Nginx – (bad) nginx + php-fpm optimization (done by our provider) review

nginxphp-fpm

I asked our hosting provider for nginx + php-fpm optimization on our managed server. I got this answer:

Hi, There isn't much optimisation that can be done within Nginx as it
is threaded and doesn't use many resources. I have checked that your
php configuration and found that the memory limit is 128M and the
pm.max_children in 50. This means that PHP could use up to 6.5G of
memory on your 2G server. I have reduced the max_children to 15 so
that the server cannot run out memory. Would you like me to do this on
your other server?

First I think there is quite a lot of possible optimisations in nginx, for example I've read this article http://www.softwareprojects.com/resources/programming/t-optimizing-nginx-and-php-fpm-for-high-traffic-sites-2081.html and check if at least some of these optimisations are applied and basically none of them are.

Also I think there is a lot of possible php-fpm optimisations (for example in this article http://www.if-not-true-then-false.com/2011/nginx-and-php-fpm-configuration-and-optimizing-tips-and-tricks/).
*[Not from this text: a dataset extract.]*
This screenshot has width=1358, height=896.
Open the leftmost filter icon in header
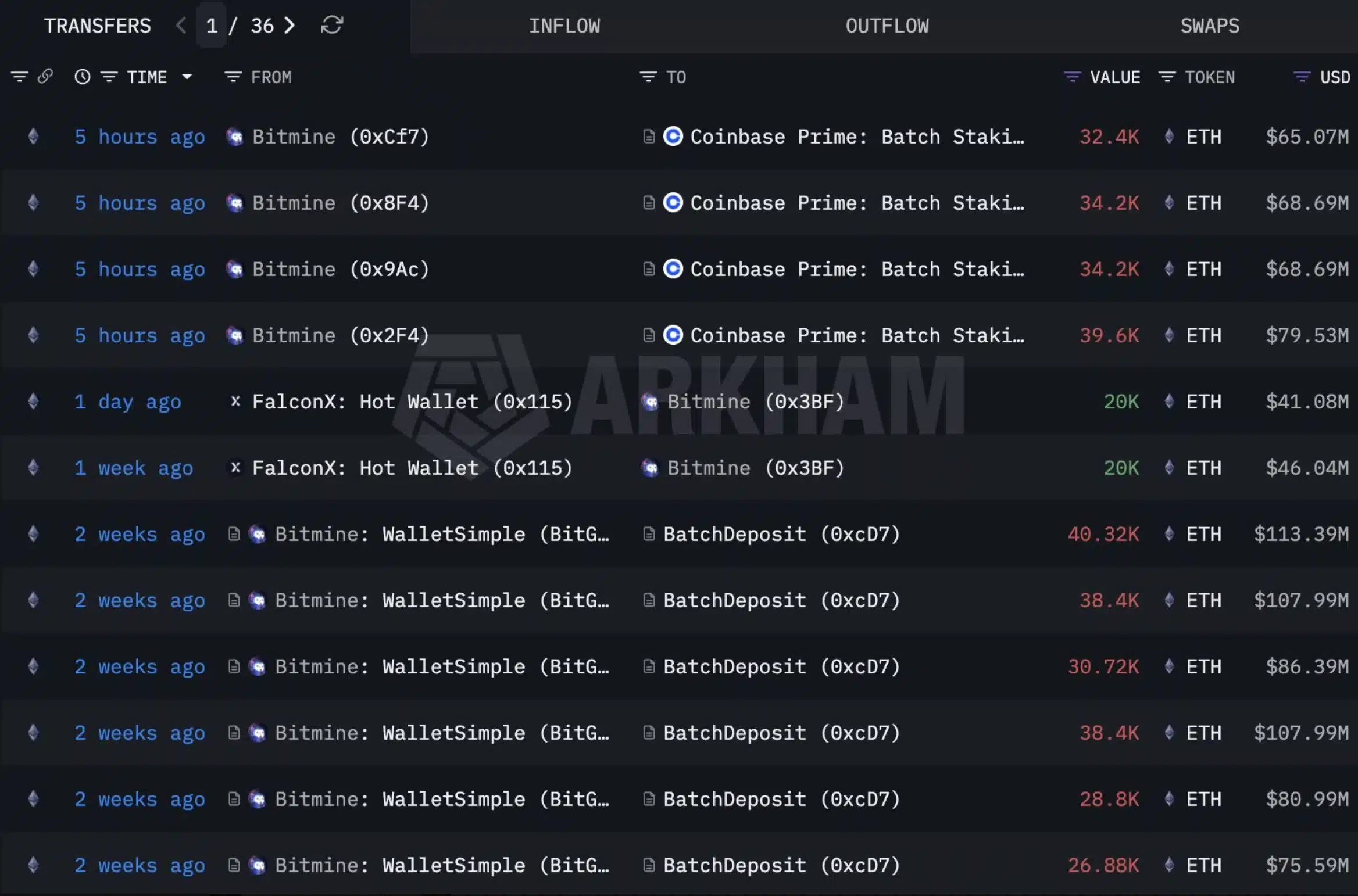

Again, basically none of them are applied.

Are optimizations mentioned in the articles above useful?

In the end, I think that their logic that I can use maximally 15 children because of 2gb RAM and 128mb memory_limit is a total nonsense, because normally one php-fpm thread takes (according to htop) about 30mb in our application. So imho max number of children should be computed from average usage, am I right? Also, if I have only a single application on the webserver (and the db is on different one and no other service is running on this machine), I can use static number of php-fpm threads, can I?

Best Answer

That person did everything right, I don't see why you say it's "bad". Your performance problem most likely lives in your code and the sysadmin can't fix crappy code. You need to profile your code and see where the bottlenecks are. Once that's done and the issues are fixed you can enable OPCache for a little extra performance boost.

About the articles you linked (the second link is broken by the way), the only really relevant thing would be to use UNIX sockets instead of TCP to talk to PHP-FPM; everything else won't really affect PHP response times (I'm not saying it won't affect overall response times of your server, but enabling GZip won't magically make your app's database queries respond faster).

What the sysadmin told you isn't nonsense. The app may only use 30 MB according to your measurements, but given that the PHP memory limit is set to 128MB means there's nothing that prevents it from using more than 30MB, and once that happens your server starts swapping and/or runs out of memory and it's disaster recovery time because the users are screaming they can't connect to your app.

Also, please post the nginx.conf and php-fpm.conf and I'll update my answer with some new info.